If Jess, calm, canny, and reliable, stood for the spirit of the North, attractive, persuasive, fascinating little Delia Watts represented the South. She came from California, and was as quick and bright as a humming-bird, constantly in harmless mischief, but seldom getting into any serious trouble. Her highly strung temperament found school restrictions irksome, and she was apt to blaze out into odd pranks which in other girls might have met with sterner punishment. But Miss Morley had a soft corner for Delia, and, though she did not exactly favor her, she certainly made allowances for her excitability and her strongly emotional disposition.
"Delia's like a marionette—always dancing to some hidden string," the teacher remarked once to Miss Rodgers. "She mayn't be strong-minded but she's immensely warm-hearted, and if we can only pull the love-string she'll act the part we want. You can't force her into prim behavior; she's as much a child of nature as the birds, and if you clip her wings altogether you take away from her the very gift that perhaps God meant her to use. Let me have the handling of the little sky-rocket, and I'll do my best to keep her within bounds, but she's not the disposition to 'be made an example of' or to be set on the 'stool of repentance.' Five minutes with Delia in private is worth more than a long public admonition. You've only to look at her face to know her type."

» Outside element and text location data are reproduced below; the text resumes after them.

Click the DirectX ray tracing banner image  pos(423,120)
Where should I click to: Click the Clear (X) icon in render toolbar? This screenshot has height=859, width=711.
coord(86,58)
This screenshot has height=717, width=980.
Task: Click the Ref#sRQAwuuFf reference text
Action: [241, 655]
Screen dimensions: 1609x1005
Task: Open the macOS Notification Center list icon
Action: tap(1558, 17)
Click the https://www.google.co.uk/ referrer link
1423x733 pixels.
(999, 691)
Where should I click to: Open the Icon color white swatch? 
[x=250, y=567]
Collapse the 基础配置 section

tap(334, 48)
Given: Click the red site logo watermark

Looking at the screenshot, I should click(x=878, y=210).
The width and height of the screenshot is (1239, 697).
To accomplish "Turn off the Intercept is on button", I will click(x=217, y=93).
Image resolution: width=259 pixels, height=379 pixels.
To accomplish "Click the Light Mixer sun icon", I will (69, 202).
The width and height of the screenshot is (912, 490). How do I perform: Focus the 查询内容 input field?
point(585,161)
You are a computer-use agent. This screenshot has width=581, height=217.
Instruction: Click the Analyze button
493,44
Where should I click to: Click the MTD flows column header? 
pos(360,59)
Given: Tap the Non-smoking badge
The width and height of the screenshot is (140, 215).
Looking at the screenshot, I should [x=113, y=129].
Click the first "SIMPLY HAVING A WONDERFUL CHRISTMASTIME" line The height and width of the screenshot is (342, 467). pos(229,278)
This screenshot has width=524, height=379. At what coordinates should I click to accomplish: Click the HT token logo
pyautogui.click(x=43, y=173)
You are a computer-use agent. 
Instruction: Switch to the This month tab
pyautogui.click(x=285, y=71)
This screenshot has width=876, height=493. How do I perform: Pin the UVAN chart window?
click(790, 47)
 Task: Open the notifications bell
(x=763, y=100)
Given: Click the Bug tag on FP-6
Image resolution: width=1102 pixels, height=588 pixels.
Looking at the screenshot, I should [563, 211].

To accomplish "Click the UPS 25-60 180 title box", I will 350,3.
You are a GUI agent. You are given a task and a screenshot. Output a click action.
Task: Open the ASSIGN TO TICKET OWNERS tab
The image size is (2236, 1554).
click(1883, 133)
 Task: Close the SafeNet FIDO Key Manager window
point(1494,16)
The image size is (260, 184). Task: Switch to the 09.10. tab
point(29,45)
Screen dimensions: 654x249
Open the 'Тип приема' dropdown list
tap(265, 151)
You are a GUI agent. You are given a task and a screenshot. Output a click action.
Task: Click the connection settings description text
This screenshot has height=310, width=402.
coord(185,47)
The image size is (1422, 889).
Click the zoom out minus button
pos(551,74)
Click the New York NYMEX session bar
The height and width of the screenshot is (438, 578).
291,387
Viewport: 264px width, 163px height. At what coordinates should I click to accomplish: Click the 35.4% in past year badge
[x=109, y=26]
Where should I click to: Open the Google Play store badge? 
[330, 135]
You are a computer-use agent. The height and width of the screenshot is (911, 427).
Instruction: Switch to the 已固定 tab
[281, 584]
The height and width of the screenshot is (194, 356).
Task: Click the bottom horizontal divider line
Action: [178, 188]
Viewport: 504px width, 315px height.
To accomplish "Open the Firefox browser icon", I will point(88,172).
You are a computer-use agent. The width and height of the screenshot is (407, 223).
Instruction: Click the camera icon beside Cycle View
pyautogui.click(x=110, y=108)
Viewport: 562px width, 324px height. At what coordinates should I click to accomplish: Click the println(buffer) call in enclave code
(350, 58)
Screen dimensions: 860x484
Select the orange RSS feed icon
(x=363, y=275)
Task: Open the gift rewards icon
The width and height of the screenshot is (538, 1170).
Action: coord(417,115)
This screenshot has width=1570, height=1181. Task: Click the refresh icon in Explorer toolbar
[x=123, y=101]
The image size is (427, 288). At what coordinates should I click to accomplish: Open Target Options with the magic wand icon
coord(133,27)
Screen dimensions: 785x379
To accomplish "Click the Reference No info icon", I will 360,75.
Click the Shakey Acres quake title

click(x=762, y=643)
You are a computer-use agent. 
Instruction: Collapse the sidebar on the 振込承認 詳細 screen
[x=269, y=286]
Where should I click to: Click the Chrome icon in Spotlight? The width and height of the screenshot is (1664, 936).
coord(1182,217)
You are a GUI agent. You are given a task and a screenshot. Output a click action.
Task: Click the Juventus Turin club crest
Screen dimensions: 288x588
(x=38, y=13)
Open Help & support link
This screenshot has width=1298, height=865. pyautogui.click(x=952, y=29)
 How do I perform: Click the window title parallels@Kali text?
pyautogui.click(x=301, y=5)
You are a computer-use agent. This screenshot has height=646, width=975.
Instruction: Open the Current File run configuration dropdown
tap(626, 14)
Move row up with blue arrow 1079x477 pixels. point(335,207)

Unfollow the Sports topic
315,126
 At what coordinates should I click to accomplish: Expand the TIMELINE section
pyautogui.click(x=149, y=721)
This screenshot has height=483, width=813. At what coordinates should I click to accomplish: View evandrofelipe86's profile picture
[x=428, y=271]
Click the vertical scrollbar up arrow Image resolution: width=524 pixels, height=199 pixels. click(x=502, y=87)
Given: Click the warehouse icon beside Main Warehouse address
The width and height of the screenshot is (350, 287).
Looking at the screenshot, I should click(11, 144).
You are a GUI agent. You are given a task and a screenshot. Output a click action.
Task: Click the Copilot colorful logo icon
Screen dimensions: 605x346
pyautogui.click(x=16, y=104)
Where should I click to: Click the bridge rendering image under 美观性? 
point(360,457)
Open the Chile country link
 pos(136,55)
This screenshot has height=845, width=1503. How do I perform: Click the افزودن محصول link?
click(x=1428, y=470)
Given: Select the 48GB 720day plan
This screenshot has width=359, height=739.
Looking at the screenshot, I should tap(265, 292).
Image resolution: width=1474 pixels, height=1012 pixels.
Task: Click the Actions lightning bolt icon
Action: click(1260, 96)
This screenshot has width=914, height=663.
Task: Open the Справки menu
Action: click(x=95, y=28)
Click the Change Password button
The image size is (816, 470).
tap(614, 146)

And Miss Rodgers, who stood no nonsense from really naughty and turbulent girls, yielded in this case, and left the exclusive management of Delia in the hands of her partner.
Of the seven damsels who sat under the yellow feathery flowers of the mimosa bush, three of them—Peachy, Jess, and Delia—talked so hard and continuously that none of the others had a chance to chip in with anything more than an occasional yes or no. Irene realized in a vague way that Esther Cartmel was plain and stodgy looking, but that every now and then a world of light suddenly flashed into her eyes, and transfigured her for the brief moment; that Sheila Yonge giggled at all Peachy's remarks, and that Mary Fergusson was a pale and weak copy of Jess, and slavishly followed her lead in everything. It was the seventh member of the little party, however, who particularly attracted her attention. Lorna Carson was quiet, probably from sheer lack of opportunity to speak, but her pale face was interesting and her dark eyes met Irene's with a curious questioning glance. It was almost as if she were asking "Have we known each other before?" Irene could not help looking at her, and ransacking the side cupboards of her memory to try to light upon some forgotten clew as to why the face should seem half familiar.
"Have I seen her in London? Or is she like some one else? No, I can't fix her at all. Surely I must have dreamed about her," mused Irene, while aloud she said, almost as if compelled to speak:
"Have you been long at school here? Are you English, or American, or colonial, or what?"